> [YOUR ASSIGNMENT] Please copy out the entries below exactly, beginning with the line that contains "Given: Click the ellipsis" and ending with the line that contains "Click the 'Private'", and include nothing outside that span.

[Collection entries]
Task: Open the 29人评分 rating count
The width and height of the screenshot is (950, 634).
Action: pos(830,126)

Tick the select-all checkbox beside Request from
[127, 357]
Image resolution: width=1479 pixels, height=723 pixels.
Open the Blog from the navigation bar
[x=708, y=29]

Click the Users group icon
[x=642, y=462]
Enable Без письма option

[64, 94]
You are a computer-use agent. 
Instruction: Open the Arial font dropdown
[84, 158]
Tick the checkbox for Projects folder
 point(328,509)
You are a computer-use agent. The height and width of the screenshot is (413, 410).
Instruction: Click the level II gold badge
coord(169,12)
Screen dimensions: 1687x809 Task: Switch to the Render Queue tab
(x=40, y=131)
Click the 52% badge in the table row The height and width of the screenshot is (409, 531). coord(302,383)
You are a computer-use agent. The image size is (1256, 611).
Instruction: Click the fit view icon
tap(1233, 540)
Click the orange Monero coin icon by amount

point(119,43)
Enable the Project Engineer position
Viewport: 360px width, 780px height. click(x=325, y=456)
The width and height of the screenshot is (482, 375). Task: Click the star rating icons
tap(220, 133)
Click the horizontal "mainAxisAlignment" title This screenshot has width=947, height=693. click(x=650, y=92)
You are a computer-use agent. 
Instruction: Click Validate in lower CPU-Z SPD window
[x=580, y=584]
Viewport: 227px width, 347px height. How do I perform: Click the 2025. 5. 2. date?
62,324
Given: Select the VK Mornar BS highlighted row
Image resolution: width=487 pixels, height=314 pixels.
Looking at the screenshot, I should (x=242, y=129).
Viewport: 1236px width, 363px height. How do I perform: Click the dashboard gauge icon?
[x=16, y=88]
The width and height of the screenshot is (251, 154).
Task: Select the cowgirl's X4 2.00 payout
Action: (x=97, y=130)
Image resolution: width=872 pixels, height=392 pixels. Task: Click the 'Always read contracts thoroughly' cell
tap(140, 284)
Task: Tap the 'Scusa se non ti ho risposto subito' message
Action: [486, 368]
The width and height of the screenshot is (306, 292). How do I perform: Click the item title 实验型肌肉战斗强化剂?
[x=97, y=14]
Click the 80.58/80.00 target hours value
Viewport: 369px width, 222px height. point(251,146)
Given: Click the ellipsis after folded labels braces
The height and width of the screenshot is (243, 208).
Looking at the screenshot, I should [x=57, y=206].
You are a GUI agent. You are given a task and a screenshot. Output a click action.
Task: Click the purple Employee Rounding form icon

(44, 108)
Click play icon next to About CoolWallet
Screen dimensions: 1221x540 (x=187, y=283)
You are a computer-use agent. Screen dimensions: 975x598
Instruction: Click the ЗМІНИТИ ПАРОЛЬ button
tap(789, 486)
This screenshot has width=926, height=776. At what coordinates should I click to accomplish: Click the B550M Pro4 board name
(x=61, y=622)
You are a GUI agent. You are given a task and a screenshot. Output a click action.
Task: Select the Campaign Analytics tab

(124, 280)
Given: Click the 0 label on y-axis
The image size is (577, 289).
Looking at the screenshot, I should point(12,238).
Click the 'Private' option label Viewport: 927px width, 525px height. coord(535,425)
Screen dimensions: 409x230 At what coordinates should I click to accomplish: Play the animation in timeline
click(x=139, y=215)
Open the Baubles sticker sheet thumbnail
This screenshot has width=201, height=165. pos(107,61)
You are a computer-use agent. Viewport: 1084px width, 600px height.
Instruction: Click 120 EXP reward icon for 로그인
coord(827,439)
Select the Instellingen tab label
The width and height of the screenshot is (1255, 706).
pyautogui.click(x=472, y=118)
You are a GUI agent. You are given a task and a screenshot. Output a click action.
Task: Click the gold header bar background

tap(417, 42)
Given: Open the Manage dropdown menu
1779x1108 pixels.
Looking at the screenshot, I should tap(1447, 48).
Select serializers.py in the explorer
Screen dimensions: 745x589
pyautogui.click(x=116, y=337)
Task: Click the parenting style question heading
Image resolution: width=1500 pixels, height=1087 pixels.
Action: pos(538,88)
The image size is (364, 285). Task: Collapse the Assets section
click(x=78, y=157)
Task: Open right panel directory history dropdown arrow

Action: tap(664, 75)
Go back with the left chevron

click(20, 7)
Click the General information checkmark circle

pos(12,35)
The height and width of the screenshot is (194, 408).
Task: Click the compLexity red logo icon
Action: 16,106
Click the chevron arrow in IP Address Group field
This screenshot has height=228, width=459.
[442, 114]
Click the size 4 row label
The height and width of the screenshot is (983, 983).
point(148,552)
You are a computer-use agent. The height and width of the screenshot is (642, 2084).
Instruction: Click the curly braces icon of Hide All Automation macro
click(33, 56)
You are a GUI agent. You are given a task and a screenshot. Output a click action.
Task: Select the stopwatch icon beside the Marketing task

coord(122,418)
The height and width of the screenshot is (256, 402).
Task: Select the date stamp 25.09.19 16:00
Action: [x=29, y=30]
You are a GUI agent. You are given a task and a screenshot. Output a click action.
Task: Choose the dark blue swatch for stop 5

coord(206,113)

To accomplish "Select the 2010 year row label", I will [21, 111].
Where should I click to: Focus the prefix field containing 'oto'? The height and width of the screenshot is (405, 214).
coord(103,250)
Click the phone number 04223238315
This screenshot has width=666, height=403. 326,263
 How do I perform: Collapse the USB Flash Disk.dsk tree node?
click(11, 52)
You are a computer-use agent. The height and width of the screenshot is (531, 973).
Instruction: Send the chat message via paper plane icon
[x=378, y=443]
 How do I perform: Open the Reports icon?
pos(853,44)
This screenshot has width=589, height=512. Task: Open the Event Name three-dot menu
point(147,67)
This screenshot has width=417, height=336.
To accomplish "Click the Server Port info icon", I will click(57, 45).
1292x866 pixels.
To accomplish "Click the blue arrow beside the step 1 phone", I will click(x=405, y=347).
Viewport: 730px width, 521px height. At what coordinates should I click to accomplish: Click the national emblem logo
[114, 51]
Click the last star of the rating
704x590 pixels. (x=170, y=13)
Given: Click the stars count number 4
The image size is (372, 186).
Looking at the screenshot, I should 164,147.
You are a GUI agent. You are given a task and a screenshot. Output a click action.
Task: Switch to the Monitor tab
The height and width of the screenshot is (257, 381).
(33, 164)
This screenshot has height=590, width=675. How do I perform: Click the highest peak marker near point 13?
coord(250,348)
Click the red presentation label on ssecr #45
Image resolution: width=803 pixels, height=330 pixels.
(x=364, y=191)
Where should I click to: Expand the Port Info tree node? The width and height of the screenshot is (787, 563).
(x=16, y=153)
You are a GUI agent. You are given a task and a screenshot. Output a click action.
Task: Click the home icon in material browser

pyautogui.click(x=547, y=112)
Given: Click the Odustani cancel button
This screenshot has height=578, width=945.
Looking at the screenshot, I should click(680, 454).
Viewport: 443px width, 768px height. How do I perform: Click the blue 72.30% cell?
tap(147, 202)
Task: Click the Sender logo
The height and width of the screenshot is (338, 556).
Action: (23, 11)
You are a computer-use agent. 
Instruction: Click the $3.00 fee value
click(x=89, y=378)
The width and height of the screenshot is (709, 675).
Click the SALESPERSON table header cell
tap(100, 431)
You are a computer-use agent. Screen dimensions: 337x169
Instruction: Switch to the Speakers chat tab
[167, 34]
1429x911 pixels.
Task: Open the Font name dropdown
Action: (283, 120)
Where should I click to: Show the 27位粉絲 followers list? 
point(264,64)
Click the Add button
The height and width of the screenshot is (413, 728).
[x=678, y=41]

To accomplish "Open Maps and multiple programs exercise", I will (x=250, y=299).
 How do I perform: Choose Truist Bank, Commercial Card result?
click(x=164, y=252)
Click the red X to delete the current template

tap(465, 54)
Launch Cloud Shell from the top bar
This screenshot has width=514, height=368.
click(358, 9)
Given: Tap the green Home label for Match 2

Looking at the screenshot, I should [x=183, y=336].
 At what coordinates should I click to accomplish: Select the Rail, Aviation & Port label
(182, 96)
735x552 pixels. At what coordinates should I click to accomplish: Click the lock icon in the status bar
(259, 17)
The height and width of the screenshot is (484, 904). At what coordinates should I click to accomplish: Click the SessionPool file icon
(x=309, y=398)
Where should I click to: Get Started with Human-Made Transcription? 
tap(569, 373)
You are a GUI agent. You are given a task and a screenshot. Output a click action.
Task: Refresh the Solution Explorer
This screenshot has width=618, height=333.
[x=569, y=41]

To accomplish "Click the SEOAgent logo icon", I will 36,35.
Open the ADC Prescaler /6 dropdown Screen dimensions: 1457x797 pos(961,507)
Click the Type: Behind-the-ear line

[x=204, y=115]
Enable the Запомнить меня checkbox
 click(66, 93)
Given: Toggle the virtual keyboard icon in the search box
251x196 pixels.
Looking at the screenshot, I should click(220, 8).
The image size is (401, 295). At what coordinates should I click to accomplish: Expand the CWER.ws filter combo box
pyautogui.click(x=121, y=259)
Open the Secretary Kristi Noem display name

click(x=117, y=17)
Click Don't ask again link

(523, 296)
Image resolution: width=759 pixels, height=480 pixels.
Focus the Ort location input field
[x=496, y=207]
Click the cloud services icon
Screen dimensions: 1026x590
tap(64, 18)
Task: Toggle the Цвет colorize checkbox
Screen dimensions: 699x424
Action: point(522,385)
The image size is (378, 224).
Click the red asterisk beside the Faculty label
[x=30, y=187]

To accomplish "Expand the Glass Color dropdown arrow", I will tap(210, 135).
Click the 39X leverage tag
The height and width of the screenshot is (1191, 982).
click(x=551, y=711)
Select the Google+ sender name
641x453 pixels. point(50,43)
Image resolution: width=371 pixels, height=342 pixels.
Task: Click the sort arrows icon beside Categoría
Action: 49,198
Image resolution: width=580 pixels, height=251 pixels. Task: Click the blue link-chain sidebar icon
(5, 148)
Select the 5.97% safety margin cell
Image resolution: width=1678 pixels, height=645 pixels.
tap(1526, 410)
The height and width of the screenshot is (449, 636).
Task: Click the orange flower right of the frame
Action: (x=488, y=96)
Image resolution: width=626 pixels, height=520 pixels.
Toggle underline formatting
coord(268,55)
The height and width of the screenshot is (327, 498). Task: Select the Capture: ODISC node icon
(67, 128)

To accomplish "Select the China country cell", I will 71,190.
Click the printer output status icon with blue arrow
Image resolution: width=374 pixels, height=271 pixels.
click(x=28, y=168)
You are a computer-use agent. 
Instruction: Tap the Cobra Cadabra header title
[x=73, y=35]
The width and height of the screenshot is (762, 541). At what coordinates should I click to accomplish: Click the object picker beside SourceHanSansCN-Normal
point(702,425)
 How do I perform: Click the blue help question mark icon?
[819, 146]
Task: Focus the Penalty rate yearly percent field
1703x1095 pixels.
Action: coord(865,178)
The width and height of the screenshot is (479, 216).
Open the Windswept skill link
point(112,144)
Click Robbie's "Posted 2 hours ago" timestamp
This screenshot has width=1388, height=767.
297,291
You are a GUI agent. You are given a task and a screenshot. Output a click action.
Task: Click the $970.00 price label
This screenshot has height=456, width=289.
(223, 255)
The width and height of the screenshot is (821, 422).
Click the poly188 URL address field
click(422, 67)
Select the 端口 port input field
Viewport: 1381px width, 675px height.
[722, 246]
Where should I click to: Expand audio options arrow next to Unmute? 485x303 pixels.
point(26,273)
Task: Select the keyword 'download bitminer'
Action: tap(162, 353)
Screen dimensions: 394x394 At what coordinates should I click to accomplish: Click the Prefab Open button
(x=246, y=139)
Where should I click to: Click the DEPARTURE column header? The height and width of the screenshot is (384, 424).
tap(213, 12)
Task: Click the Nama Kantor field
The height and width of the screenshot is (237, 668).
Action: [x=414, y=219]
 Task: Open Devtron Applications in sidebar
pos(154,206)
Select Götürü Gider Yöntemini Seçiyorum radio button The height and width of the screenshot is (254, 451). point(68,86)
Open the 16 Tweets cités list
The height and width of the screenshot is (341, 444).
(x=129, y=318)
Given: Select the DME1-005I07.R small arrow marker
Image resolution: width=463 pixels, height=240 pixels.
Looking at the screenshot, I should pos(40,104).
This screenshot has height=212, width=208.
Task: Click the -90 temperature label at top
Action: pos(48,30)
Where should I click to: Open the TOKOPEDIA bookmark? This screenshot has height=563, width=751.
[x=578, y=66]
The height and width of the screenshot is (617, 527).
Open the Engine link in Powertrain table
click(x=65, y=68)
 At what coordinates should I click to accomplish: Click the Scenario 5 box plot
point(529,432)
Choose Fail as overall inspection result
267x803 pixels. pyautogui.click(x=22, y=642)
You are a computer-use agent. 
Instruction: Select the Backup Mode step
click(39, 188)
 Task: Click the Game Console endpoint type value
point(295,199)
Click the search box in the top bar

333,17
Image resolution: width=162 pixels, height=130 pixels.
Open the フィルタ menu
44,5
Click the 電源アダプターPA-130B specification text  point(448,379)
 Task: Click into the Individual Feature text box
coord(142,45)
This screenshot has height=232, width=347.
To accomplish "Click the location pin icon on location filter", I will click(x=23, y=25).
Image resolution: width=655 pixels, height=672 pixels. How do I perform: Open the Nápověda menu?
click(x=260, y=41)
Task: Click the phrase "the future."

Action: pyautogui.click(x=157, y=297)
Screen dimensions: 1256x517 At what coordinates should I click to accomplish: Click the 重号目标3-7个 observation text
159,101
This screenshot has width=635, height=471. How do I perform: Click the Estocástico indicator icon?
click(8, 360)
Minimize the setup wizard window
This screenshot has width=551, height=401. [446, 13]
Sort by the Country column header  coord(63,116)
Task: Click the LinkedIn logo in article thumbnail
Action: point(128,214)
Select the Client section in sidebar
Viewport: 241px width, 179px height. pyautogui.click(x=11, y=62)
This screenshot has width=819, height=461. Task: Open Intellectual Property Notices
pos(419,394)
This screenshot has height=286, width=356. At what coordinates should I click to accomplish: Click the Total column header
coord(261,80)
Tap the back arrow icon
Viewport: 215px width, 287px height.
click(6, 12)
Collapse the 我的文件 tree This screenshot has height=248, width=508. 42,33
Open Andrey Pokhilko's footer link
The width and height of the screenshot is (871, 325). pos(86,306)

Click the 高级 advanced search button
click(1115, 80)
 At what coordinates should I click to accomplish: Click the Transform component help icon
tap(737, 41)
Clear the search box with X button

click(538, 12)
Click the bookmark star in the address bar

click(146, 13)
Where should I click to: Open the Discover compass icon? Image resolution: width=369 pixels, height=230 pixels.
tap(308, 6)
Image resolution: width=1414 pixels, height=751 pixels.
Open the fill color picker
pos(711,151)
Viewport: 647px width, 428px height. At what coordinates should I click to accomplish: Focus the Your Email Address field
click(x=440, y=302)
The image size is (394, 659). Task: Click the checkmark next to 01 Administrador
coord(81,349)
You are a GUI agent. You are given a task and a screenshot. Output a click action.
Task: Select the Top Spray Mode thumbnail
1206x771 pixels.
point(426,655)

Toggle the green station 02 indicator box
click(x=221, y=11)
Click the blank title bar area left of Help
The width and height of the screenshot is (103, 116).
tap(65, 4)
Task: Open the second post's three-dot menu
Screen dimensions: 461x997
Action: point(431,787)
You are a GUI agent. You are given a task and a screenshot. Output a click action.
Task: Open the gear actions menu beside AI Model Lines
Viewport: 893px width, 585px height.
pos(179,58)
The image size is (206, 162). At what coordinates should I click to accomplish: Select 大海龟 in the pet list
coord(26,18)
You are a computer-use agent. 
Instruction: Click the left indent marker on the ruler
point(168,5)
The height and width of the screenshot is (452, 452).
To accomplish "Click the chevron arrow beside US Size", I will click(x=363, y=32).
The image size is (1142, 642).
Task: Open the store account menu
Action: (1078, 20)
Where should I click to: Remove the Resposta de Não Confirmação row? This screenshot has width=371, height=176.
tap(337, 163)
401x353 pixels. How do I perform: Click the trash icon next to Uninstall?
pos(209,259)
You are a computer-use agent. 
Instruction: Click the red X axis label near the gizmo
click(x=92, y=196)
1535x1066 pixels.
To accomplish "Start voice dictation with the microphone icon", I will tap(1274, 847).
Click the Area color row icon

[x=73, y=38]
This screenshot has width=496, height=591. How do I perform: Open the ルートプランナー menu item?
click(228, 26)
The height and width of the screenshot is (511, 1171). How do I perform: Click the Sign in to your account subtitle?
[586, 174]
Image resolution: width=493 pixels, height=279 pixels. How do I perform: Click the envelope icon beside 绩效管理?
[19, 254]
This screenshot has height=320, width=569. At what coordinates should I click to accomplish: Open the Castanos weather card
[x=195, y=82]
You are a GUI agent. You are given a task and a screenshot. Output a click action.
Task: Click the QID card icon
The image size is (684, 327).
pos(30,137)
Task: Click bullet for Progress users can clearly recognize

> [SOLVED PROBLEM]
Given: Click the ellipsis after folded labels braces
The height and width of the screenshot is (243, 208).
Looking at the screenshot, I should [x=57, y=206].
You are a GUI agent. You are given a task and a screenshot. Output a click action.
Task: Click the purple Employee Rounding form icon

(44, 108)
Click play icon next to About CoolWallet
Screen dimensions: 1221x540 (x=187, y=283)
You are a computer-use agent. Screen dimensions: 975x598
Instruction: Click the ЗМІНИТИ ПАРОЛЬ button
tap(789, 486)
This screenshot has width=926, height=776. At what coordinates should I click to accomplish: Click the B550M Pro4 board name
(x=61, y=622)
You are a GUI agent. You are given a task and a screenshot. Output a click action.
Task: Select the Campaign Analytics tab

(124, 280)
Given: Click the 0 label on y-axis
The image size is (577, 289).
Looking at the screenshot, I should point(12,238).
Click the 'Private' option label Viewport: 927px width, 525px height. coord(535,425)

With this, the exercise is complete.